The Treasury plans to transform the role of financial regulators to ensure that they promote the city’s global competitiveness.
Last year, the Treasury launched a consultation on how the role of financial regulators should adapt once the UK leaves the EU. With the Treasury now planning to respond to the report in the fall, ministers have hinted that financial regulators may be required to factor Britain’s global position in the financial services sector into policy decisions.
“Now that we have left the EU, it is right that we consider how the regulatory framework has to adapt to be suitable for the future,” said a spokesperson for the Treasury.
“We are working closely with the FCA and PRA to ensure that the UK remains an open, green and technologically advanced financial services sector, based on high regulatory standards. We are reviewing the responses to our consultation and will be releasing a second consultation in the fall, ”they confirmed.
It comes after City Minister John Glen told financial services firms that regulators need to wake up and “smell the coffee” on their role in making the sector more competitive. In a private meeting, Glen called for a “reset” of the “relationship between the Treasury, Parliament and our regulators,” the Times first reported.
According to the Times, the Treasury could make competitiveness an official part of the mandate of UK regulators.

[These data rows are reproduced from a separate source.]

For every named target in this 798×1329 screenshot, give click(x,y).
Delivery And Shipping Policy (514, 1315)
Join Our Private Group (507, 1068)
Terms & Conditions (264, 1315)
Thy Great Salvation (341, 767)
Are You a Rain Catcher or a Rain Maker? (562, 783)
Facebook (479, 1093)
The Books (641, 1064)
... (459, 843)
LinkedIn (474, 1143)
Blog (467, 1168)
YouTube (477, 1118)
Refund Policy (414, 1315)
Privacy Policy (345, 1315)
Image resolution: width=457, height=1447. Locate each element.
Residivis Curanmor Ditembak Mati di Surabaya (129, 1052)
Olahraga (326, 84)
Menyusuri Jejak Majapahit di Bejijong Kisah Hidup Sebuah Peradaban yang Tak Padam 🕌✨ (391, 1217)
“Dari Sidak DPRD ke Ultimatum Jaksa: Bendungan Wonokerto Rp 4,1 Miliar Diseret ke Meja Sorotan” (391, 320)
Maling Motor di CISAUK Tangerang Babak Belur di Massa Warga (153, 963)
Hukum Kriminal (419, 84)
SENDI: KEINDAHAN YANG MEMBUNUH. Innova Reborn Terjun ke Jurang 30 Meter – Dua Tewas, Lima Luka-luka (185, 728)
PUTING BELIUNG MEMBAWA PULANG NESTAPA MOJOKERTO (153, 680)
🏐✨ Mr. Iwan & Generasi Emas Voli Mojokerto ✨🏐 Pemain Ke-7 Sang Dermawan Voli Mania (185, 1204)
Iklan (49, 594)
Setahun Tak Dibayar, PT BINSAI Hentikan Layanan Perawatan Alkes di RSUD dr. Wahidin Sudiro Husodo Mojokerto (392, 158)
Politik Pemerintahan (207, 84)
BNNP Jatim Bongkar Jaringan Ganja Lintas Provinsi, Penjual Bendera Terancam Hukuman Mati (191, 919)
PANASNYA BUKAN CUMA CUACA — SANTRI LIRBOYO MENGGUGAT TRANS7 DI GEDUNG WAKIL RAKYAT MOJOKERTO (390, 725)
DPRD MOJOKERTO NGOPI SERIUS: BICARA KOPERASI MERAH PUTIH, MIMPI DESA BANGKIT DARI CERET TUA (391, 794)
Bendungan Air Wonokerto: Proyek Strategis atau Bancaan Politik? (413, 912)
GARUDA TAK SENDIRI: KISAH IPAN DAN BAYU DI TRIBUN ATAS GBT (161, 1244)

One option being considered is to make competitiveness a legal requirement for regulators such as the Financial Conduct Authority and the Prudential Regulation Authority, which means that regulators should take these concerns into account in policymaking.
A less drastic approach could see competitiveness introduce a secondary regulatory principle, behind consumer protection and fairness.
Businesses in the city have lobbied the government to make competitiveness a goal for regulators as the UK’s financial services sector loses business to financial capitals in Europe and the US, with Amsterdam overtaking London as the continent’s largest equity trading center in January.